In the first two waves of the pandemic, 80 per cent of deaths due to COVID-19 in Canada were from people living are working in long-term care facilities, giving Canada the worst record of any country in the world, Dr. Clark said.
One of the lead authors Dr. Sharon Straus, a physician researcher and chief of medicine at St. Michael’s Hospital at Unity Health Toronto, said in comparison to other health care workers, long-term care home staff who contracted COVID-19 were more likely to live in lower income neighbourhoods with higher density and more likely to live with other essential service workers.

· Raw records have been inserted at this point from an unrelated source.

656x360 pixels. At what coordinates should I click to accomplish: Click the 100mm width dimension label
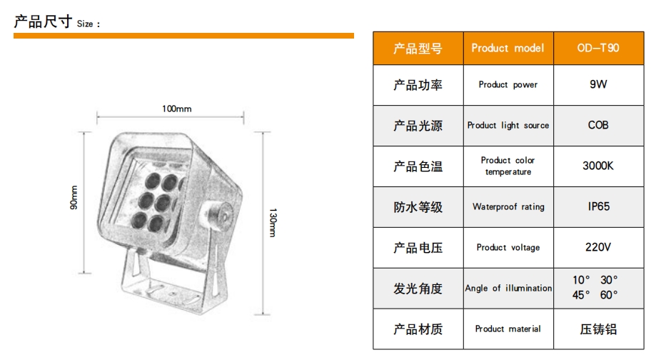176,109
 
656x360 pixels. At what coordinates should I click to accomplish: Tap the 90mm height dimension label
74,199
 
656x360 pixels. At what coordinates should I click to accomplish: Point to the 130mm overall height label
272,222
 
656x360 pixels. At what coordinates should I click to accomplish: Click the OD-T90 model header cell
597,49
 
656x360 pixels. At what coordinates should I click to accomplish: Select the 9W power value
597,84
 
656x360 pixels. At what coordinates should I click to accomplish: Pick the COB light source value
597,125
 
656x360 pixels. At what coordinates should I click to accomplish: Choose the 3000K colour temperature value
597,166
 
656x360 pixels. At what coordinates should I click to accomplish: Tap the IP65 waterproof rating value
597,206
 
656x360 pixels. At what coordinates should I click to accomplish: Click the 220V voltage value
597,247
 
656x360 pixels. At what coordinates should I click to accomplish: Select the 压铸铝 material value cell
597,329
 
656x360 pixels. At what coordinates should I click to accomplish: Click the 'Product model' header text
508,49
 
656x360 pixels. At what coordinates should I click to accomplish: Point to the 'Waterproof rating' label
508,207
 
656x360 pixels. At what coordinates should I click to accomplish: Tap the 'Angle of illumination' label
508,289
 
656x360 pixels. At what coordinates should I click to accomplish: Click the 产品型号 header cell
418,49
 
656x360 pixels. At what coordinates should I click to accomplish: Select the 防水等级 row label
418,207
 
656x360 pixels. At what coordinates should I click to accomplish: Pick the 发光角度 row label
418,289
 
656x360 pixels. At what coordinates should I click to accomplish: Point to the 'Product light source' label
508,126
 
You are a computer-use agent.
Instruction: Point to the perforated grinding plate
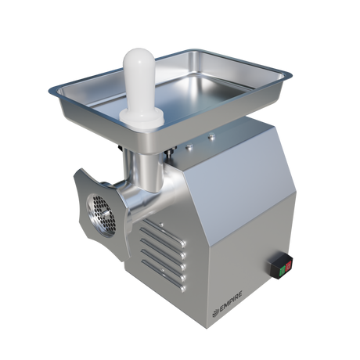(x=101, y=216)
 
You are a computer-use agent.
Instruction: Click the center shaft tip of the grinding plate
(x=106, y=213)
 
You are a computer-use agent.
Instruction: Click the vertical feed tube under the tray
(x=147, y=170)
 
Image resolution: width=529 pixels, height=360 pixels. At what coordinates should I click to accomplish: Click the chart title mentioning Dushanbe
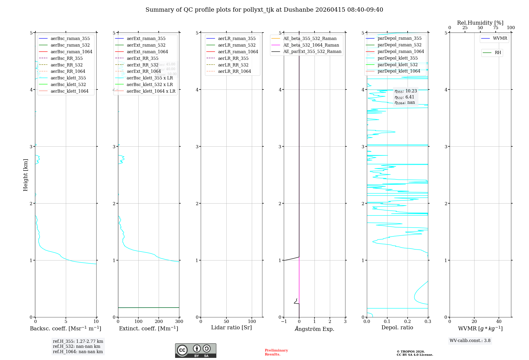[264, 10]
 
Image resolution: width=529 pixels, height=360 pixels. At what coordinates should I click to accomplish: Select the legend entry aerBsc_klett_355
[68, 78]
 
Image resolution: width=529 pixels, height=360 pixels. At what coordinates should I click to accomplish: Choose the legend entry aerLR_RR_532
[233, 65]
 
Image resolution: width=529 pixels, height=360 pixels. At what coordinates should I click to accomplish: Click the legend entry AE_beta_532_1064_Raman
[311, 45]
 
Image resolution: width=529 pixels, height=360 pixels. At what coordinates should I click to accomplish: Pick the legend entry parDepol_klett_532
[397, 65]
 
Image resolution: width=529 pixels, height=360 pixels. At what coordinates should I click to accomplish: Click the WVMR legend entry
[500, 38]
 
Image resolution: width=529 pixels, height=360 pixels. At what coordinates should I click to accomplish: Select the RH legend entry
[498, 53]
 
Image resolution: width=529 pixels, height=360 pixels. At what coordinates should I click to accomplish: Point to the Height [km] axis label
[25, 175]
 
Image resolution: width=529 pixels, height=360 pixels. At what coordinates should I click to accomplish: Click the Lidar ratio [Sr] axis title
[231, 327]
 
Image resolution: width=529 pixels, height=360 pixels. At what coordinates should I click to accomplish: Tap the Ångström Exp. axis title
[314, 329]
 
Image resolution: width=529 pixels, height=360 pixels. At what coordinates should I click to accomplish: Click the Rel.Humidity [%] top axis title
[480, 23]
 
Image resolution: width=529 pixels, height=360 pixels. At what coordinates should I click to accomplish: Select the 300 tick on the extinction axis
[179, 322]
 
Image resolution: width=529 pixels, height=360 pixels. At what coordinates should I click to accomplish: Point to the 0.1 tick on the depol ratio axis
[387, 322]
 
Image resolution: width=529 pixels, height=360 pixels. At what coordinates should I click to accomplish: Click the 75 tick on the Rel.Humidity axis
[495, 28]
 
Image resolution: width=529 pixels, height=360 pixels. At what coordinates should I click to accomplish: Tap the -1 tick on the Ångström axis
[284, 322]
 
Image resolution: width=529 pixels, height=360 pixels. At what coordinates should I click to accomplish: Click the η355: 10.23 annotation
[405, 91]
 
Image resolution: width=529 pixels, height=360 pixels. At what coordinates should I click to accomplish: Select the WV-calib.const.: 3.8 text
[470, 341]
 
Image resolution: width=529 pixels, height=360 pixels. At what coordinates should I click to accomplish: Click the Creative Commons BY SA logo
[195, 350]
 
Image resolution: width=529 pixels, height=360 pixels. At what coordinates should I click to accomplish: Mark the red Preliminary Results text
[276, 352]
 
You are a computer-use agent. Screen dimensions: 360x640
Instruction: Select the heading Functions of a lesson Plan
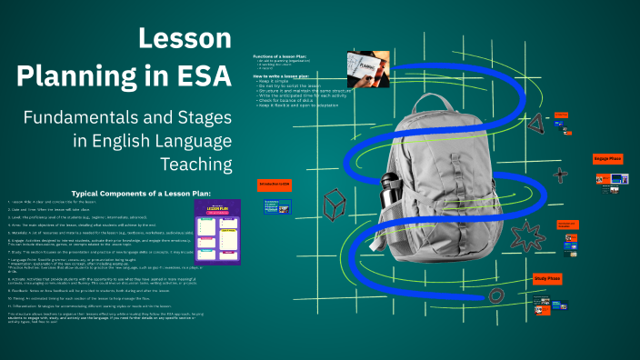284,56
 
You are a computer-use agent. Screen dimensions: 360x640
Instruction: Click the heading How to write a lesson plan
285,77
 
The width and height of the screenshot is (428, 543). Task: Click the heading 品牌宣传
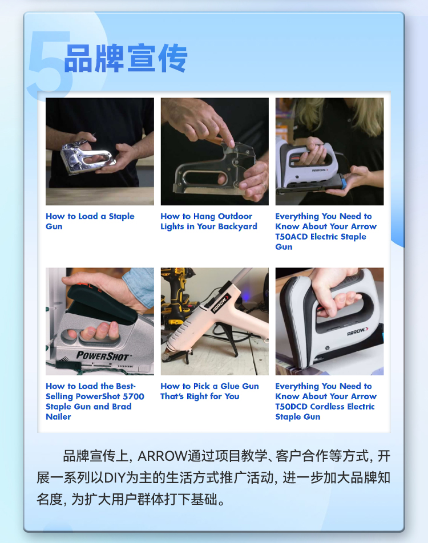pos(126,58)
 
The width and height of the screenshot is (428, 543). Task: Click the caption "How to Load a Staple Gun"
pos(90,221)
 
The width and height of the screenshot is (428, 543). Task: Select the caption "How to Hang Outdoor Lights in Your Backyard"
pos(209,221)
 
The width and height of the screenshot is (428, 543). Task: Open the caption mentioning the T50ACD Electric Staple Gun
pos(326,232)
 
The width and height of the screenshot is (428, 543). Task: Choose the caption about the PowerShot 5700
pos(95,401)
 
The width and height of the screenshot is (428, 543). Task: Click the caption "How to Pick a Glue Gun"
pos(209,391)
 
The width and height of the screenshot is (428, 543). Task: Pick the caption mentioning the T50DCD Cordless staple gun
pos(326,401)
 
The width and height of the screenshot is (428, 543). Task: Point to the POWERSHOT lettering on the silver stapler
pos(103,356)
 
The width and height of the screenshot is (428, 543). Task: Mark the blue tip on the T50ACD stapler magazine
pos(343,181)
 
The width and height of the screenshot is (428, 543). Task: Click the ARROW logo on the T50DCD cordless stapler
pos(358,331)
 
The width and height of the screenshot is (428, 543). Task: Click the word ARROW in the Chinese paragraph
pos(162,456)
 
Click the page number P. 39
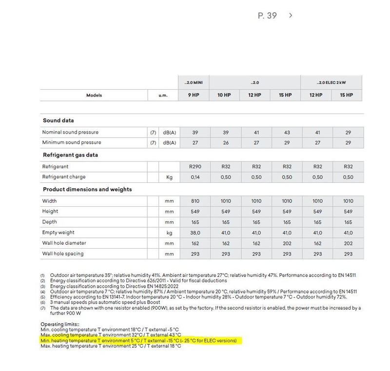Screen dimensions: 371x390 click(x=267, y=16)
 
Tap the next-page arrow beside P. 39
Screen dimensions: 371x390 click(x=291, y=16)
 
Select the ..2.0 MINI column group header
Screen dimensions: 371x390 click(x=194, y=82)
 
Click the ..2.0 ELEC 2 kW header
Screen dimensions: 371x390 click(x=332, y=82)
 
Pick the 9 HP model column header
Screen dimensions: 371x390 click(x=194, y=95)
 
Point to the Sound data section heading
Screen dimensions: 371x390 click(x=58, y=120)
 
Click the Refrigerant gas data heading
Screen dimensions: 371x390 click(x=70, y=155)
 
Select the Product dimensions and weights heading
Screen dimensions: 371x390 click(x=87, y=189)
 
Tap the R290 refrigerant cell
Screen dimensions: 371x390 click(x=195, y=167)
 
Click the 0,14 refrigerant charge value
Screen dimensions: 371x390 click(x=195, y=177)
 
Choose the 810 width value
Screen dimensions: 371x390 click(x=195, y=201)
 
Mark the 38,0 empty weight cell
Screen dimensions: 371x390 click(x=195, y=233)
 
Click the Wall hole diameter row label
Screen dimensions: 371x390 click(x=64, y=243)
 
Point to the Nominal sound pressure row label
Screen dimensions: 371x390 click(x=70, y=132)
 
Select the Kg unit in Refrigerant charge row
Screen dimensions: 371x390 click(x=169, y=177)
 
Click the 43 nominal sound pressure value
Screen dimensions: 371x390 click(x=287, y=132)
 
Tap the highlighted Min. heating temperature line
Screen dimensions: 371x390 click(x=138, y=340)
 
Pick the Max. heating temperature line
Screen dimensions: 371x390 click(x=110, y=346)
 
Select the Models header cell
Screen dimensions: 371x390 click(x=94, y=95)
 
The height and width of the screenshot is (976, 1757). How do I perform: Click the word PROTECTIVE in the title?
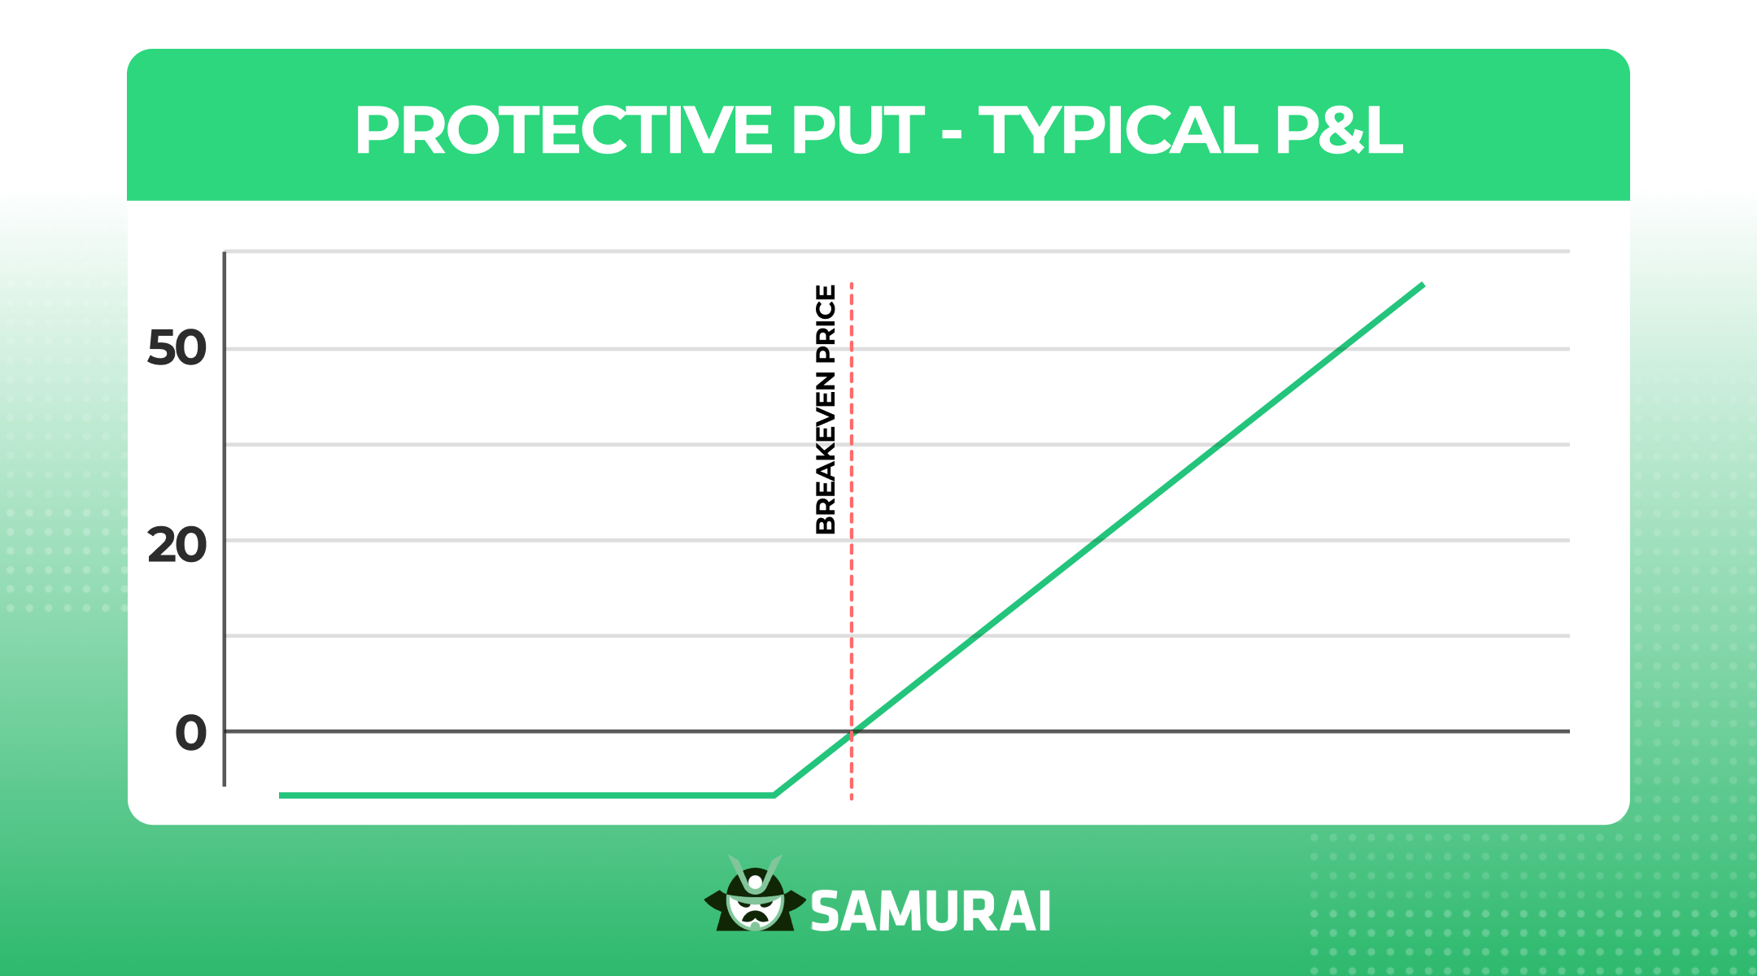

Dr. Straus said public-health entities and provinces that had more ready access to this type of data during the pandemic were better able to tailor their responses and create better solutions over time, such as pop-up vaccine clinics in lower income areas.
Canadian physician and medical researcher Dr. David Naylor said the problem wasn’t a lack of research during the pandemic, but putting existing information into action.
“Epidemics and pandemics have predictably hit some populations much harder than others. Some public health units were better at targeting their measures than others, but we just didn’t get that right consistently enough during COVID-19,” Dr. Naylor wrote in an e-mail to The Globe and Mail.
Dr. Naylor did agree that public-health leaders and practitioners need to identify and connect with high-risk populations and determine “what unique steps can be done to protect them when the next infectious threat arrives.”
Dr. Clark said the series concludes that Canada was not prepared for the COVID-19 pandemic, even after reviews into previous health emergency responses, such as the Naylor Report into the 2003 SARS outbreak lead by Dr. Naylor.
“20 years on, this new series is raising some of the same concerns: that we don’t have strong enough public health and health care systems, that we weren’t prepared for this pandemic, that vulnerable people are impacted the most,” Dr. Clark said.
Dr. Naylor said this series has shown a spotlight some of the key areas that need to be carefully examined to ensure Canada is better prepared for the next pandemic. “With any luck, they will help catalyze proper reviews by both federal and provincial authorities,” he said.
An independent inquiry into Canada’s COVID-19 response is an opportunity, Dr. Straus said, for Canada to reflect, learn and prepare for the next public-health emergency, while also ensuring accountability to recommendations that are made.
The structure and mandate of how an inquiry takes shape is what is most important, Dr. Naylor said, and making sure independent panels look at federal responses separately from each provincial response.